⚡ Performance and Efficiency Benchmarks
This section reports the decoding speed and power usage of LLMs on different hardware: NPU (FastFlowLM), NPU (Ryzen AI Software), iGPU (LM Studio), and CPU (LM Studio).
🚀 Decoding Speed (Tokens per Second, or TPS, at different sequence lengths)
Model | Hardware | 1k | 2k | 4k | 8k | 16k | 32k | 64k | 128k |
---|---|---|---|---|---|---|---|---|---|
LLaMA 3.2 1B | NPU (FastFlowLM) | 36.7 | 35.8 | 33.2 | 29.6 | 24.0 | 17.7 | 11.5 | 6.8 |
NPU (Ryzen AI SW) | 18.6 | 14.9 | NA | NA | NA | NA | NA | NA | |
iGPU | 28.7 | 19.0 | 10.9 | 6.0 | 3.2 | 1.6 | 0.8 | 0.4 | |
CPU | 54.6 | 52.6 | 42.3 | 34.1 | 24.4 | 14.8 | 8.4 | 4.5 | |
LLaMA 3.2 3B | NPU (FastFlowLM) | 16.1 | 15.4 | 14.3 | 12.4 | 9.9 | 7.0 | 4.4 | 2.6 |
NPU (Ryzen AI SW) | 9.0 | 6.1 | NA | NA | NA | NA | NA | NA | |
iGPU | 23.2 | 18.8 | 14.0 | 9.2 | 5.5 | 3.0 | 1.6 | 0.8 | |
CPU | 22.6 | 21.3 | 17.5 | 14.1 | 9.4 | 6.1 | 3.5 | 1.9 | |
LLaMA 3.1 8B | NPU (FastFlowLM) | 7.6 | 7.4 | 7.1 | 6.5 | 5.7 | 4.4 | 3.1 | 2.0 |
NPU (Ryzen AI SW) | 6.3 | 4.6 | NA | NA | NA | NA | NA | NA | |
iGPU | 11.3 | 9.9 | 7.7 | 5.4 | 3.4 | 1.9 | 1.0 | 0.5 | |
CPU | 10.3 | 7.7 | 7.6 | 6.7 | 5.8 | 3.3 | 2.0 | 1.1 |
🔎 Note: The official release of Ryzen AI Software 1.4 limits context length to 2,048 tokens, thus “NA” is used in the table (NPU-only mode). The hybrid mode of Ryzen AI Software 1.4 uses iGPU for decoding. Its performance is simliar to iGPU (LM Studio). Also, it limits context length to 2,048, thus, we did not include hybrid mode for comparison.

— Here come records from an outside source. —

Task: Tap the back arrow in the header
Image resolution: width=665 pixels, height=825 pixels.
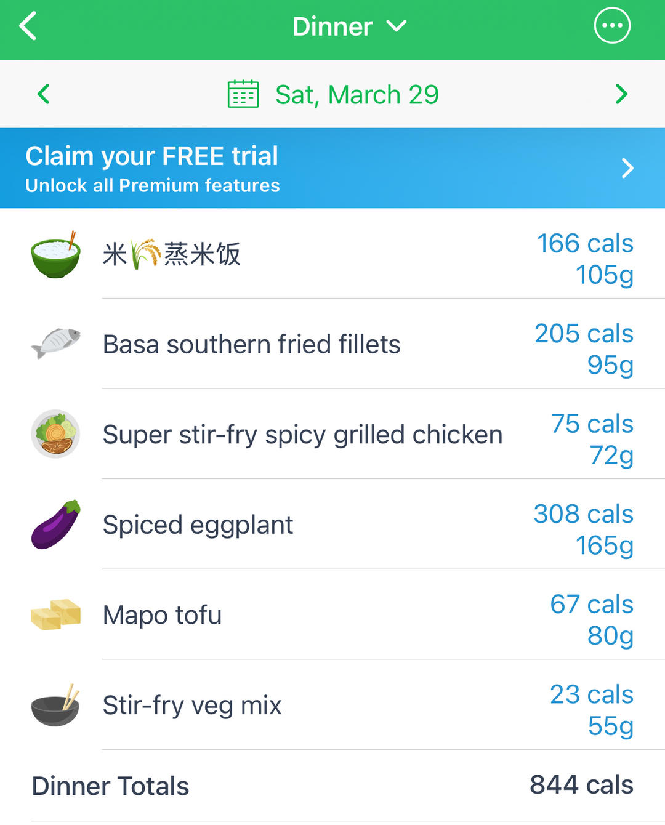Action: [x=28, y=26]
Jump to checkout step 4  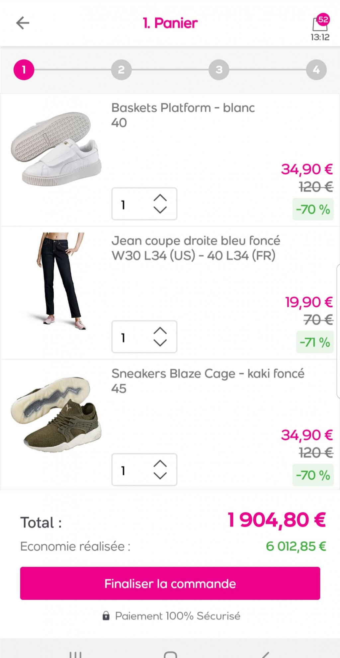point(316,70)
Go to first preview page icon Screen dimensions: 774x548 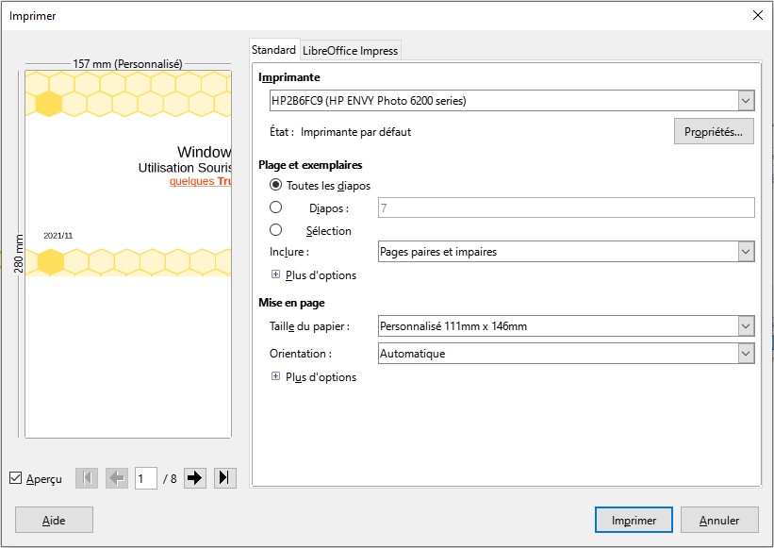tap(86, 478)
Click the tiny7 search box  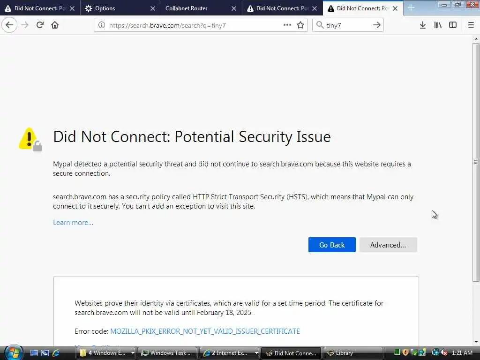(x=348, y=25)
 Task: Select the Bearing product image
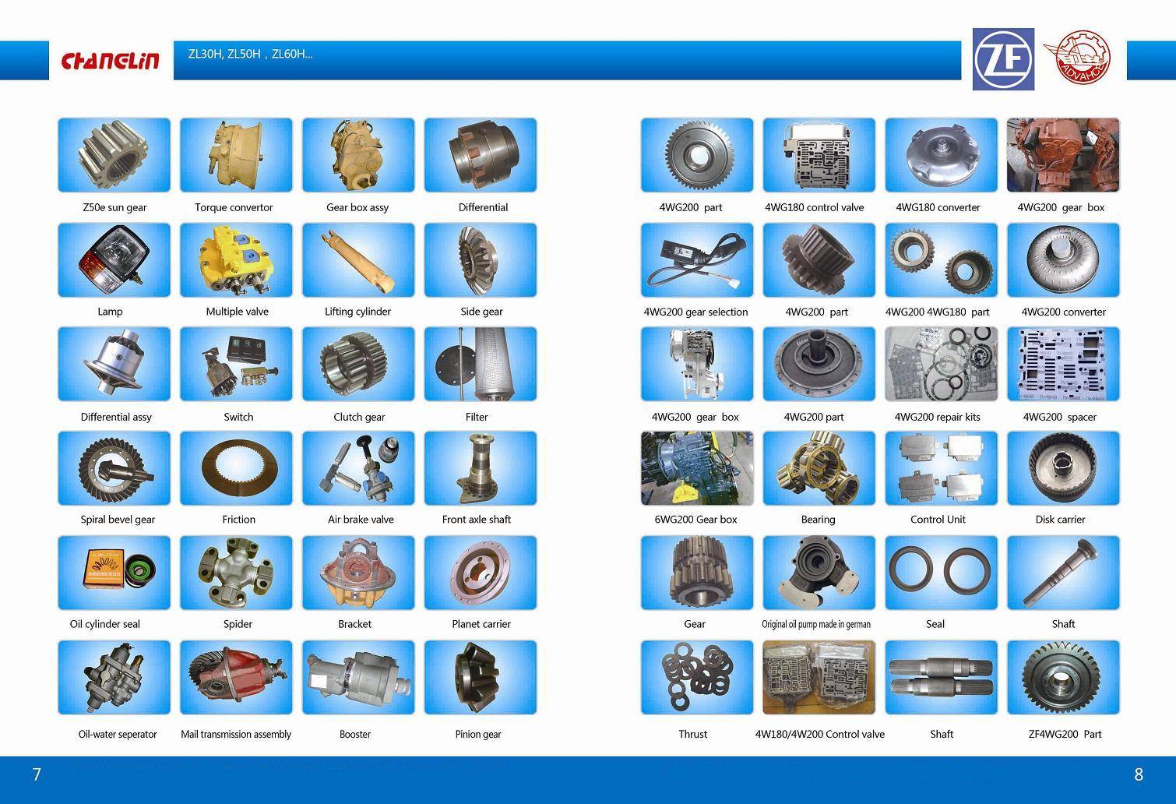click(x=819, y=468)

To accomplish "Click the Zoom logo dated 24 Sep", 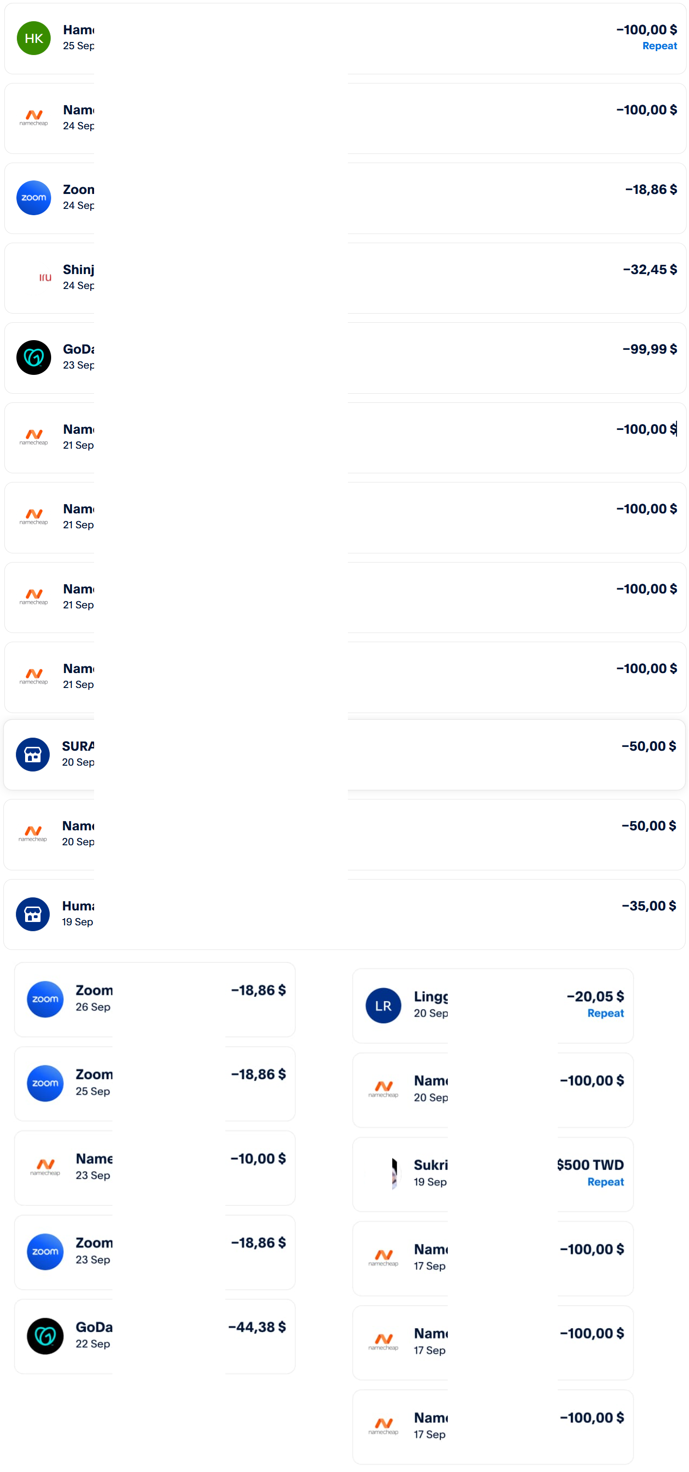I will tap(34, 198).
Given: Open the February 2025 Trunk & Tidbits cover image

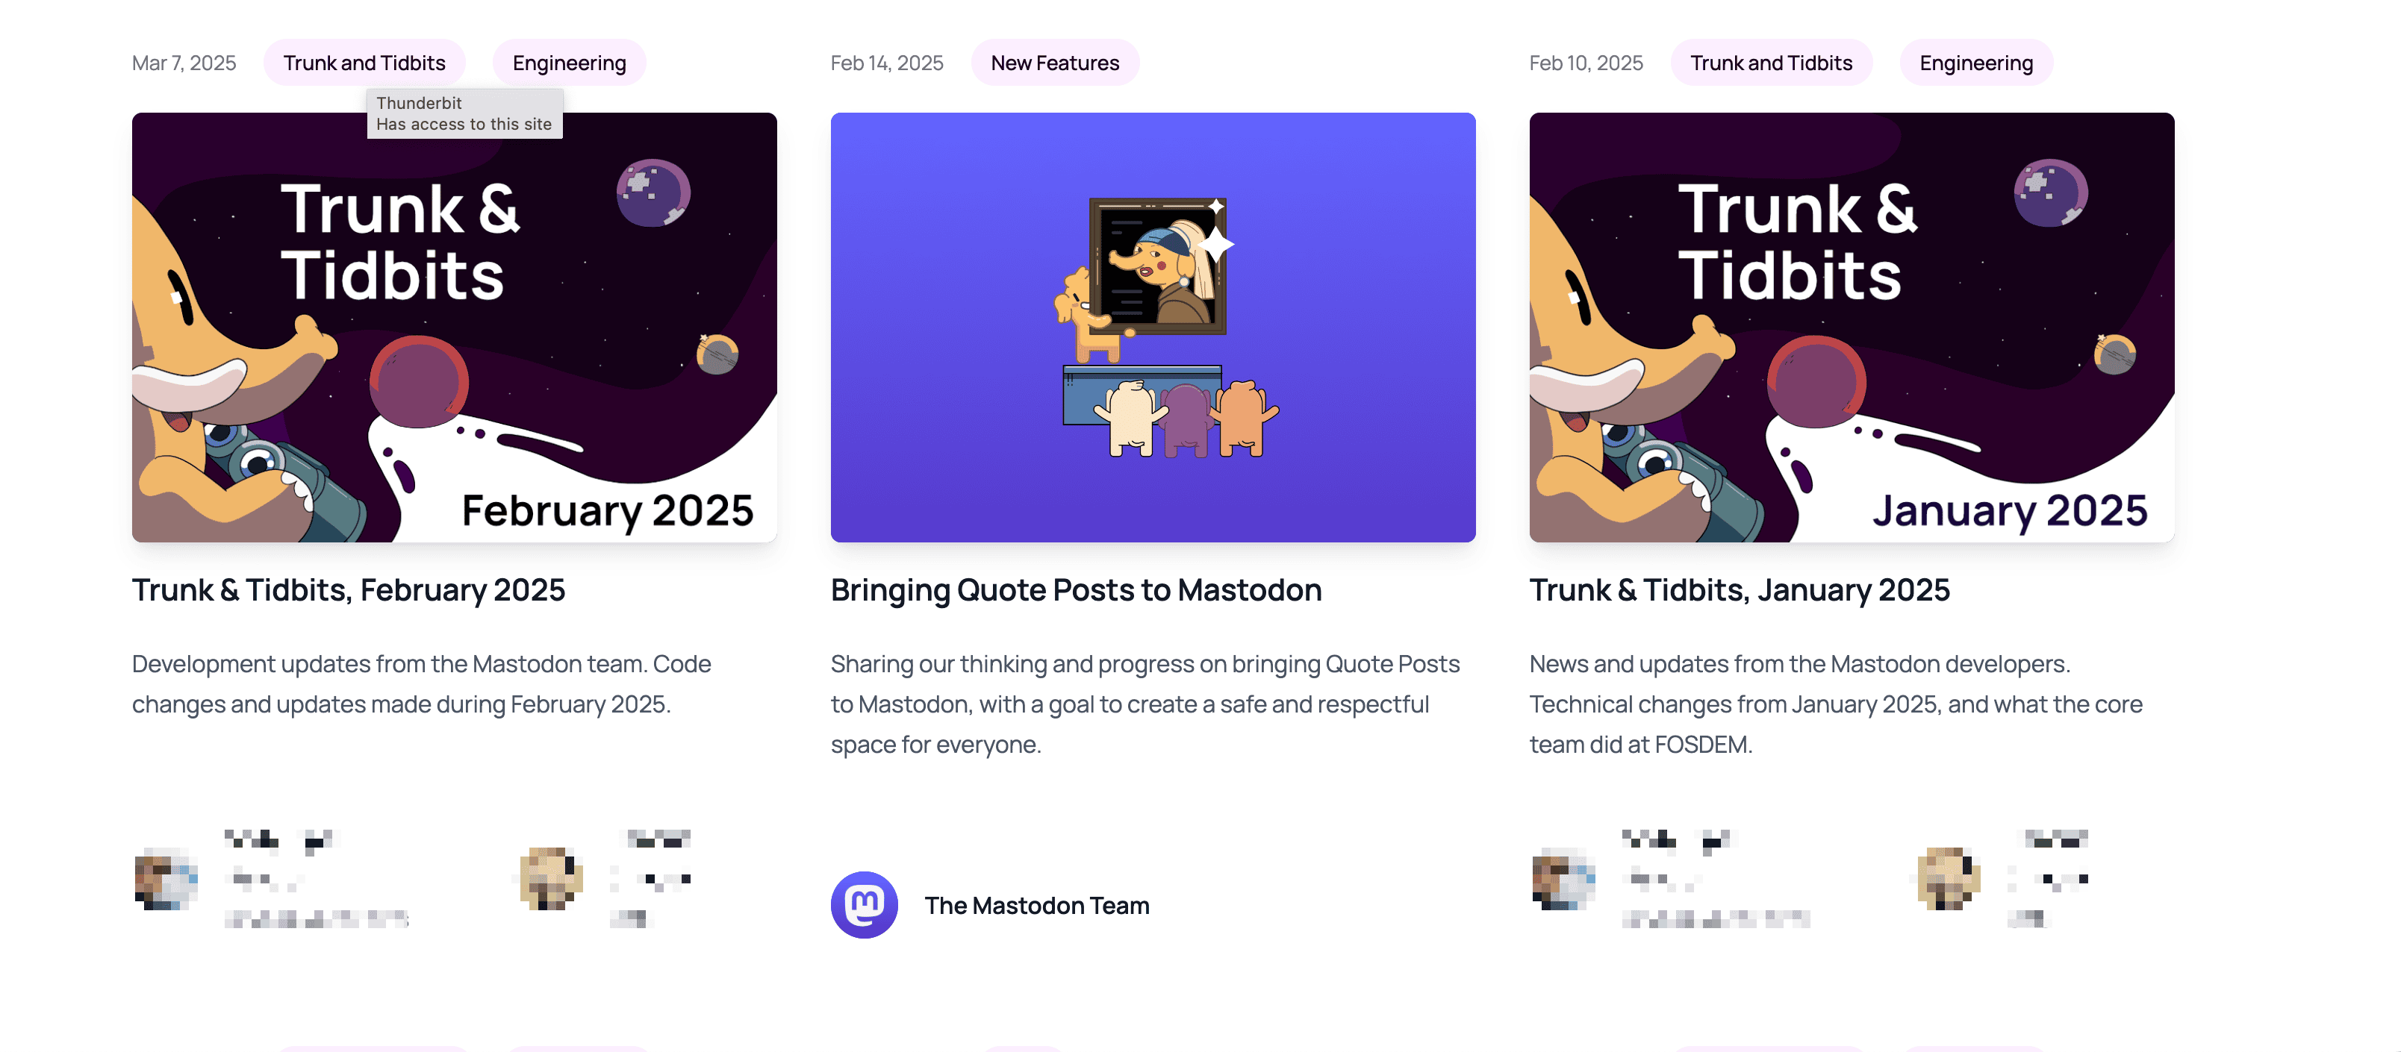Looking at the screenshot, I should pos(454,327).
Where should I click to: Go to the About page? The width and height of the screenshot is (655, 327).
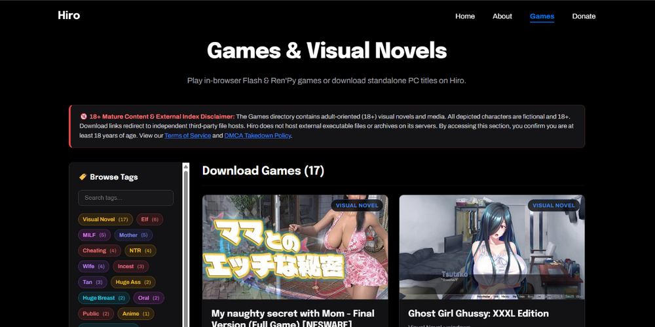pos(502,16)
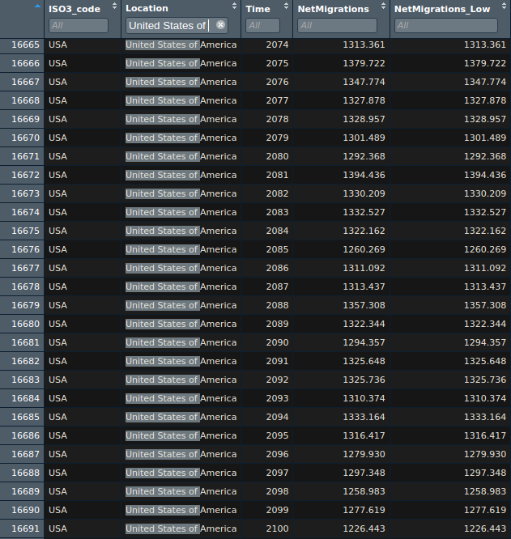This screenshot has height=539, width=511.
Task: Select row number 16691
Action: [x=24, y=528]
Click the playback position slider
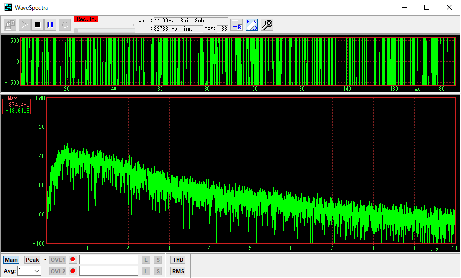 tap(104, 30)
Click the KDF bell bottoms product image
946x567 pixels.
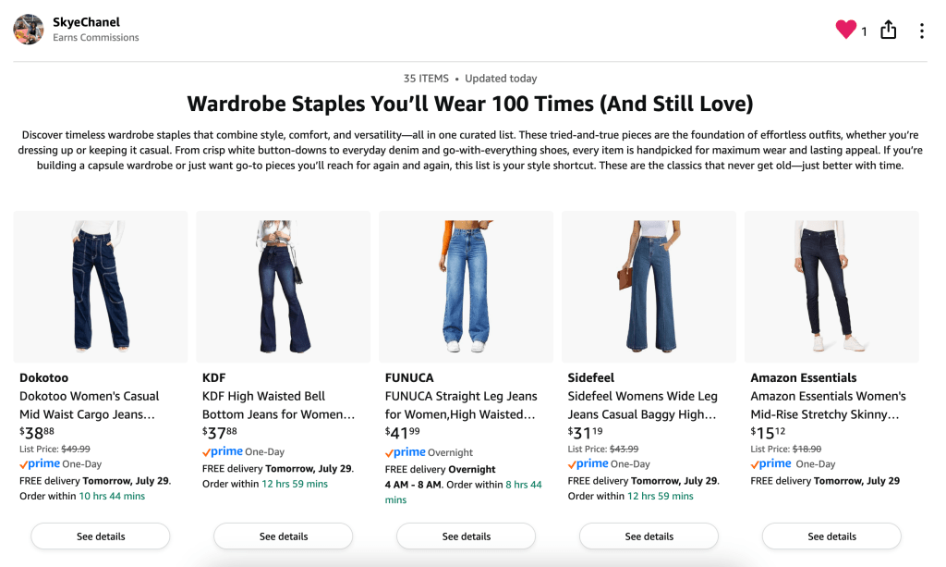click(x=283, y=285)
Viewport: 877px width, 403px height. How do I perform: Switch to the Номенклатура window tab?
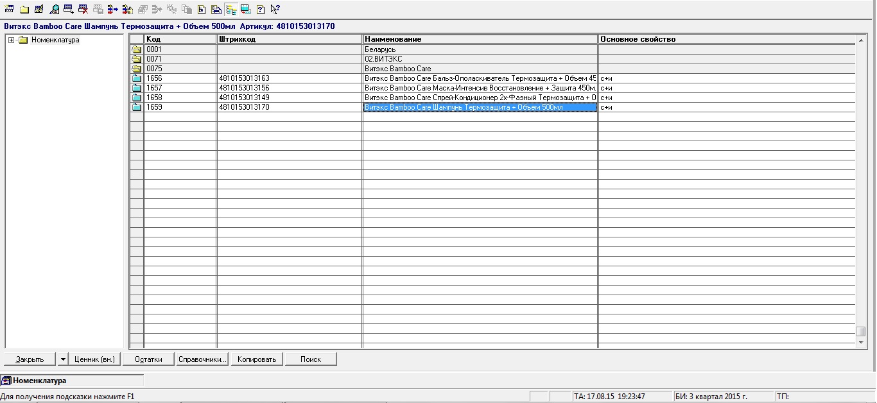40,381
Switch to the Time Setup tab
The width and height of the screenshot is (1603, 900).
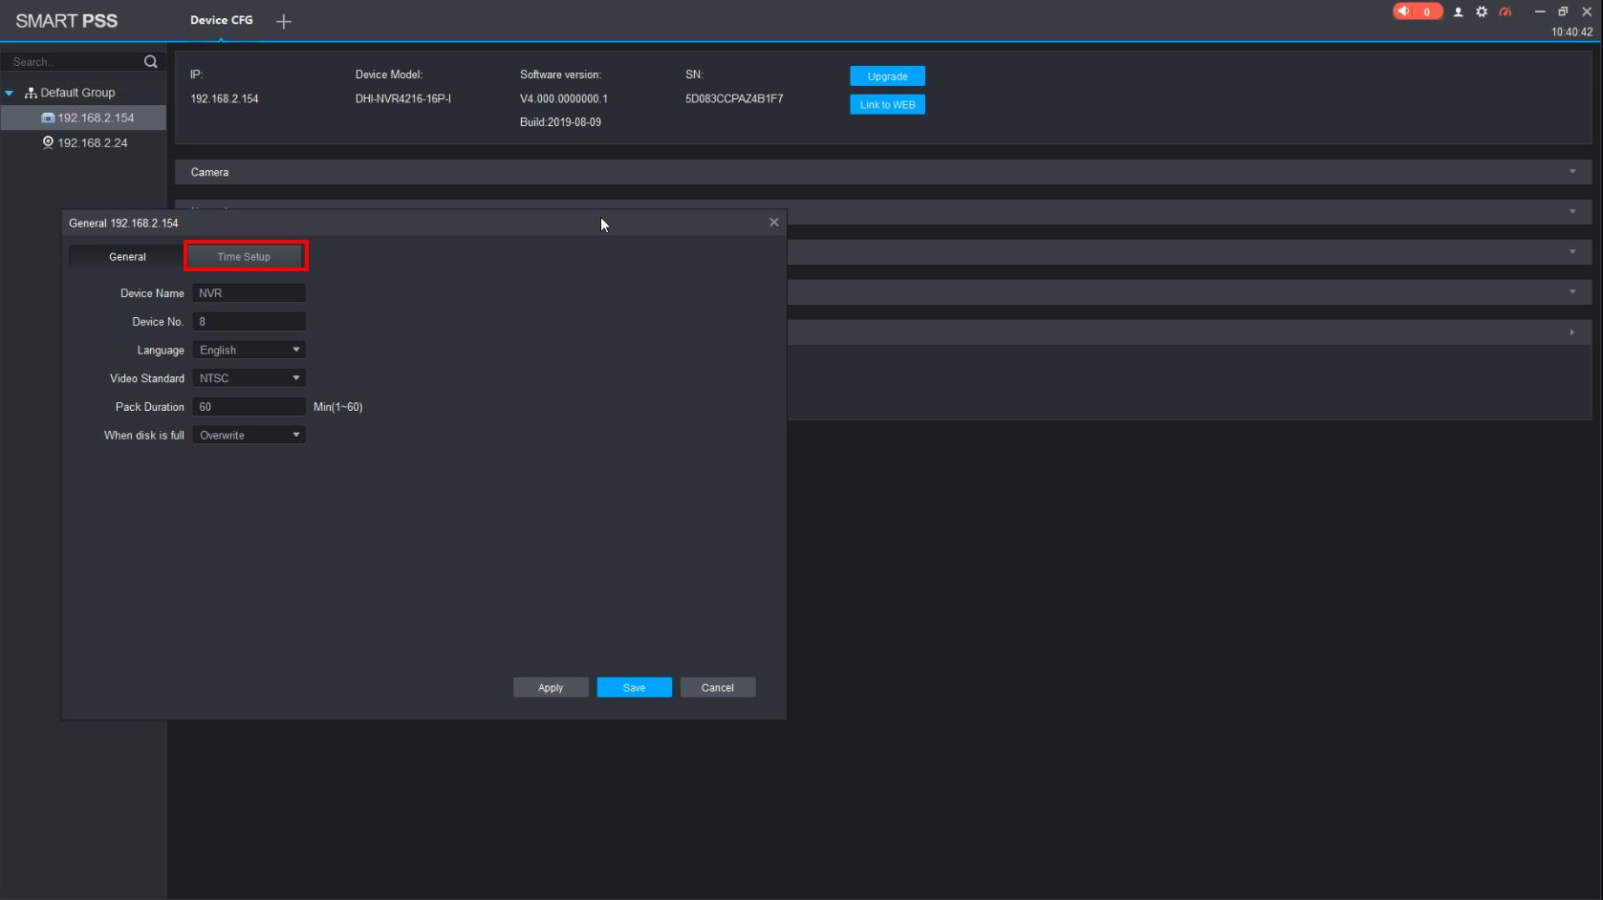coord(245,256)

🔋 Power Consumption (Watts) During Decoding
Model | Method | CPU | NPU | iGPU | Total Power (W) | Efficiency Gain |
---|---|---|---|---|---|---|
LLaMA 3.2 1B | NPU (FastFlowLM) | 0.07 | 1.57 | 0 | 1.64 | – |
NPU (Ryzen AI SW) | 0.85 | 2.05 | 0 | 2.90 | 1.77× | |
iGPU | 0.12 | 0 | 14.00 | 14.12 | 8.61× | |
CPU | 4.90 | 0 | 0 | 4.90 | 2.99× | |
LLaMA 3.2 3B | NPU (FastFlowLM) | 0.06 | 1.33 | 0 | 1.39 | – |
NPU (Ryzen AI SW) | 0.95 | 2.05 | 0 | 3.00 | 2.16× | |
iGPU | 0.11 | 0 | 13.00 | 13.11 | 9.43× | |
CPU | 4.50 | 0 | 0 | 4.50 | 3.24× | |
LLaMA 3.1 8B | NPU (FastFlowLM) | 0.07 | 1.17 | 0 | 1.24 | – |
NPU (Ryzen AI SW) | 0.80 | 2.50 | 0 | 3.30 | 2.66× | |
iGPU | 0.11 | 0 | 14.00 | 14.11 | 11.38× | |
CPU | 4.50 | 0 | 0 | 4.50 | 3.63× |
🔋 Power Consumption (Watts) During Prefill
Model | Method | CPU | NPU | iGPU | Total Power (W) | Efficiency Gain |
---|---|---|---|---|---|---|
LLaMA 3.2 1B | NPU (FastFlowLM) | 0.31 | 0.90 | 0 | 1.21 | – |
NPU (Ryzen AI SW) | 0.96 | 2.05 | 0 | 3.01 | 2.49× | |
iGPU | 2.70 | 0 | 10.00 | 12.70 | 10.50× | |
LLaMA 3.2 3B | NPU (FastFlowLM) | 0.20 | 0.90 | 0 | 1.10 | – |
NPU (Ryzen AI SW) | 1.06 | 2.10 | 0 | 3.16 | 2.87× | |
iGPU | 2.10 | 0 | 11.00 | 13.10 | 11.91× | |
LLaMA 3.1 8B | NPU (FastFlowLM) | 0.23 | 0.86 | 0 | 1.09 | – |
NPU (Ryzen AI SW) | 1.20 | 2.50 | 0 | 3.70 | 3.39× | |
iGPU | 1.40 | 0 | 14.00 | 15.40 | 14.13× |
🔎 Note: CPU is not commonly used for prefill and is excluded from this table.